Would Marshall McLuhan, the patron saint of the digital generation, have been a fan of SMS? We will never know. Still, the late media philosopher’s provocative ideas can give us important insights into the impact of mobile communication technologies on society. No one on the planet is better qualified to extend, and deepen, McLuhanesque thinking than Derrick de Kerckhove.
De Kerckhove is the director of the McLuhan Program in Culture and Technology at the University of Toronto – the same chair McLuhan occupied before his death in 1980. He has worked tirelessly to build a community of academics, artists and student to explore the impact of technology, art and media on society. Often the effects are transforming, says de Kerckhove, who believes for example that the telecommunications and computer revolutions led inextricably to the end of the cold war.
His mastery of the convergence of culture, technology and art is profound. He has described the retribalizing effect of the Web in books like “Connected Intelligence: The Arrival of the Web Society,” fretted about our drift toward cultural fragmentation in “The Skin of Culture,” and elucidated the influence of the alphabet in “The Alphabet and the Brain,” a book he co-edited.
De Kerckhove is a driving force behind the development of media and telecommunications installations aimed at instilling global consciousness. A current project involves building huge video screens to connect shopping malls in Naples and Toronto. He lectures and consults worldwide, was a member of several Canadian telecommunications taskforces, advises the French media giant Vivendi on business strategies for new technologies and is currently organizing a conference on wireless culture for this fall in Seoul. We began by asking him an obvious question – what would McLuhan have thought?
TheFeature: What would Marshall McLuhan have thought of the mobile phone?
Derrick de Kerckhove: McLuhan would have enjoyed the paradox that, on the one hand, mobile telephony provides us with fantastic freedom while, on the other hand, we’re completely a prisoner of a system where we are in touch all the time. McLuhan said that electricity has a tendency to invade us through and through and that television, for example, is a kind of electronic straightjacket. When you are interviewed on television you are forced to fit into a very fixed space with all kinds of rules. He would have said that the mobile phone is the most imprisoning medium of all. Your movements are totally free, but there is no point where you can’t be contacted. I’m wondering if in the future there might be a NoPhoneLand, a place people will go where they can’t be reached.
TF: McLuhan also said that language was a kind of technology. Isn’t SMS-speak a kind of evolving language tied to a technology?

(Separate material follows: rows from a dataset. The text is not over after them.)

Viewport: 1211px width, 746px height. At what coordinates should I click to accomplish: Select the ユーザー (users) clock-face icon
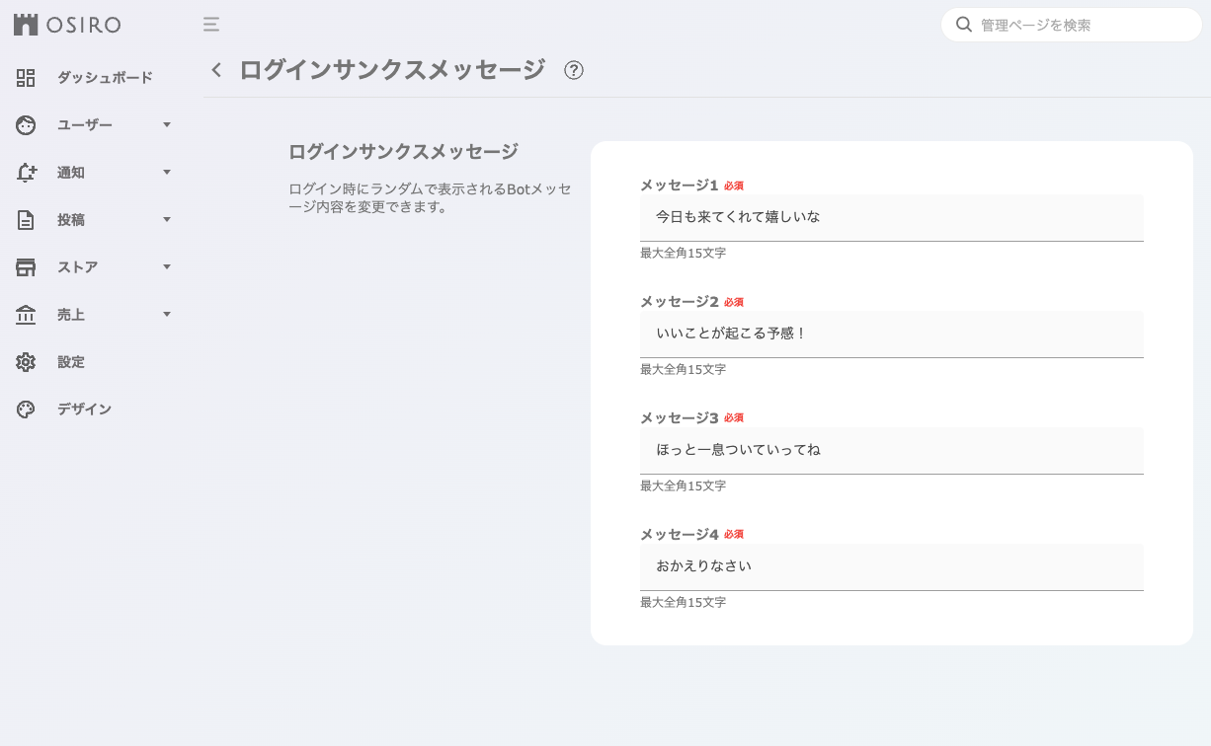click(x=26, y=124)
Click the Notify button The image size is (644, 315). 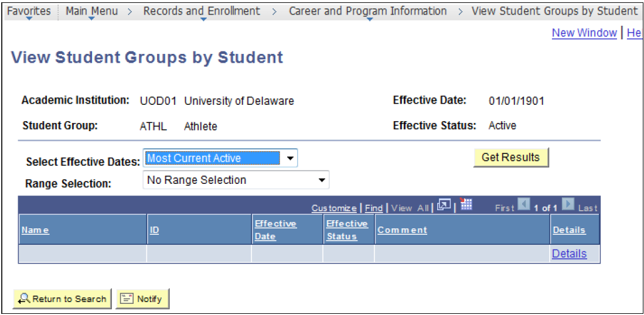tap(143, 299)
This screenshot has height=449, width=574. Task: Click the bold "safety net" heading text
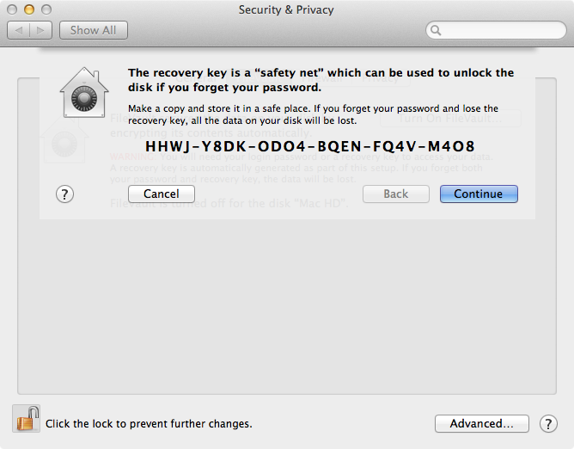click(321, 80)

De Kerckhove: We think of writing as something that turns auditory language into a visual sequence of signs that are clear to everyone. SMS isn’t clear or natural. It creates an inner language environment in which most of the vowels are removed. It’s not natural to learn to read SMS – you have to master the rest of the language and the full alphabet first. I’ve found that it’s almost a Phoenician type of writing, semi-ideographic, a type of code. SMS is a living graffiti.
TF: You once wrote that we are on the brink of fragmentation or globalization. Does the mobile phone nudge us one way or the other?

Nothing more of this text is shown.